**** Records to use

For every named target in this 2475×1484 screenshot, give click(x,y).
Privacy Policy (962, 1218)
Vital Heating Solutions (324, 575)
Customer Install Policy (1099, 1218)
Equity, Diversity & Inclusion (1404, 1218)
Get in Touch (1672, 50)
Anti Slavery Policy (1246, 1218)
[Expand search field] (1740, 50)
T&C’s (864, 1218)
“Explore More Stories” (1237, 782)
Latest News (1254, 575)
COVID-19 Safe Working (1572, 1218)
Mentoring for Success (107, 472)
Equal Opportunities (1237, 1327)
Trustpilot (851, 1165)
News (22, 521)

********

**Task prompt**
Return verbatim each line from the one that mentions "Privacy Policy (962, 1218)" to the end of the entries, inclusive.

**Exercise solution**
Privacy Policy (962, 1218)
Vital Heating Solutions (324, 575)
Customer Install Policy (1099, 1218)
Equity, Diversity & Inclusion (1404, 1218)
Get in Touch (1672, 50)
Anti Slavery Policy (1246, 1218)
[Expand search field] (1740, 50)
T&C’s (864, 1218)
“Explore More Stories” (1237, 782)
Latest News (1254, 575)
COVID-19 Safe Working (1572, 1218)
Mentoring for Success (107, 472)
Equal Opportunities (1237, 1327)
Trustpilot (851, 1165)
News (22, 521)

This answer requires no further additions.